1

While working on a project, I ran into the following issue I could not explain to myself.

I have the following is_in_set(..) function, which simply checks if a cstring is in an unordered_set of cstrings:

bool is_in_set(const char * str, std::unordered_set<const char *> the_set)
{
    if ( the_set.find( str ) != the_set.end() )
        return true;
    else
        return false;
}

And then I created the following sample main method to demonstrate my problem:

int main()
{
    std::unordered_set<const char *> the_set({"one",
        "two", "three", "four", "five"});

    std::string str = "three";
    const char * cstr = "three";

    std::cout << "str in set? "
        << is_in_set( str.c_str() , the_set ) << std::endl
        << "cstr in set? " 
        << is_in_set( cstr, the_set ) << std::endl;

    const char * str_conv = str.c_str();

    std::cout << "str_conv in set? "
        << is_in_set( str_conv , the_set ) << std::endl
        << "strcmp(str_conv, cstr) = " << strcmp( str_conv , cstr )
        << std::endl;

    return 0;
}

I expected the above code to find the std::string casted to const char*, as well as the cstring in the set. Instead of that, it generates the following output (Visual Studio Community 2017):

str in set? 0
cstr in set? 1
str_conv in set? 0
strcmp(str_conv, cstr) = 0

I also ran a for-loop over both variables, outputting byte by byte (in hexadecimal representation) for each, which results in the following:

74 68 72 65 65 00 = c_str
74 68 72 65 65 00 = str_conv

Why is the std::string casted to const char * not being found in the set? Shouldn't strcmp return a value different from 0 in this case?

nacho3
  • 23
  • 2
  • 2
    If you have two copies of the same string in different places, the addresses obviously will be different. You can't compare C strings by comparing addresses. Why don't you make a set of `std::strings`? If you really want it to work, you have to provide a custom comparator. Read `unordered_set` docs to learn how. – HolyBlackCat Mar 14 '18 at 16:07
  • 2
    Note that you were able to find `cstr` in your set because your compiler realized that two string literals have the same value and merged them into one. This behaviour is not portable. – HolyBlackCat Mar 14 '18 at 16:09
  • 1
    `std::unordered_set::find` searches for matching `const char*` values without looking at what values they are pointing to. If you want custom comparison to be done, consider passing custom predicates for key equality, and hashing, to `std::unordered_set`, when constructing it. – Algirdas Preidžius Mar 14 '18 at 16:11

3 Answers3

2

For const char *, there is no overload of the == operator that compares strings by value, so I believe the unordered_set container will always compare pointers, not the values of the pointed-to strings.

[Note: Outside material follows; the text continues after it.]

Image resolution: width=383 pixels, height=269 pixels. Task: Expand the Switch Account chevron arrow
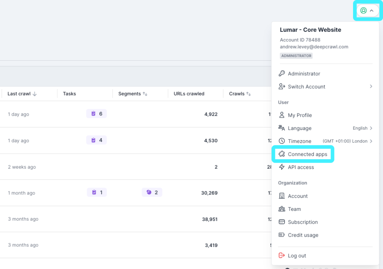tap(371, 87)
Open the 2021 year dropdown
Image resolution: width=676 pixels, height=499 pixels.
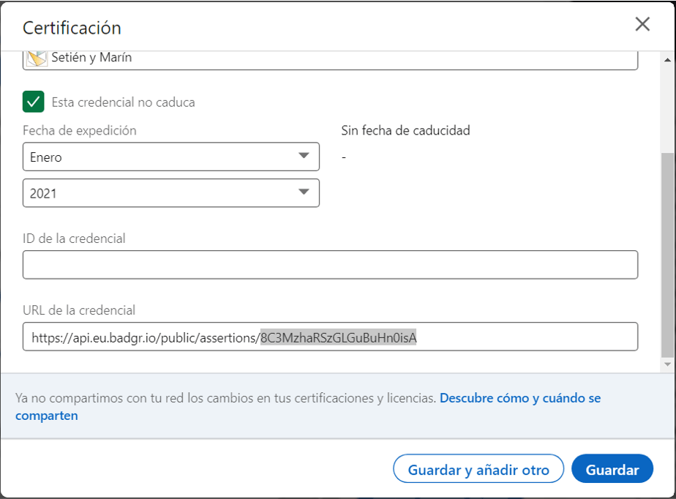[171, 192]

The compiler can, as an optimization, make multiple string literals with the same characters use the same memory location (and thus have identical pointers), which is why you're able to find the string when you use another string literal. But any string you construct by some other mechanism, even if it contains the same characters, won't be at the same memory location, and thus the pointers will not be equal.

Daniel Pryden
  • 59,486
  • 16
  • 97
  • 135
  • Great, thank you! For some stupid reason I thought the unordered_set would come with up a smart solution for comparing the two on its own.. :) – nacho3 Mar 14 '18 at 16:18
1

Use std::unordered_set<std::string> or provide custom hasher if you sure that your strings will not left the stack while you are using the hashtable e.g. static variables or allocated with new/malloc etc.

Something like:

struct str_eq {
  bool opeator()(const char* lsh, const char rhs) const noexcept
  {
    return lsh == rhs || 0 == std::strcmp(lsh, rhs);
  }  
};


struct str_hash {
   std::size_t opeator()(const char* str) const noexcept
   {
     // some mur-mur2, google cityhash hash_bytes etc instead of this
      return std::hash<std::string>( std::string(str) ) ();
   }
};

typedef std::unordered_set<const char*, str_hash, str_eq, std::allocator<const char*> > my_string_hashset;
Victor Gubin
  • 2,782
  • 10
  • 24
1

As @Daniel Pryden pointed out, you are doing address comparisons. To fix this you will need to either have the unordered_set store std::string objects, or create a custom comparison for the unordered_set to use.

Based on the answer to a related question, something like this:

struct StringEqual
{
    bool operator()(const char* a, const char* b) { return 0 == strcmp(a,b); }
};

std::unordered_set<const char *, std::Hash<const char*>, StringEqual> the_set(
    {"one", "two", "three", "four", "five"});

should do the trick. This gives the unordered_set a better operator to use for testing the strings.

For more information about the Pred template parameter, see the documentation.

Kyle A
  • 928
  • 7
  • 17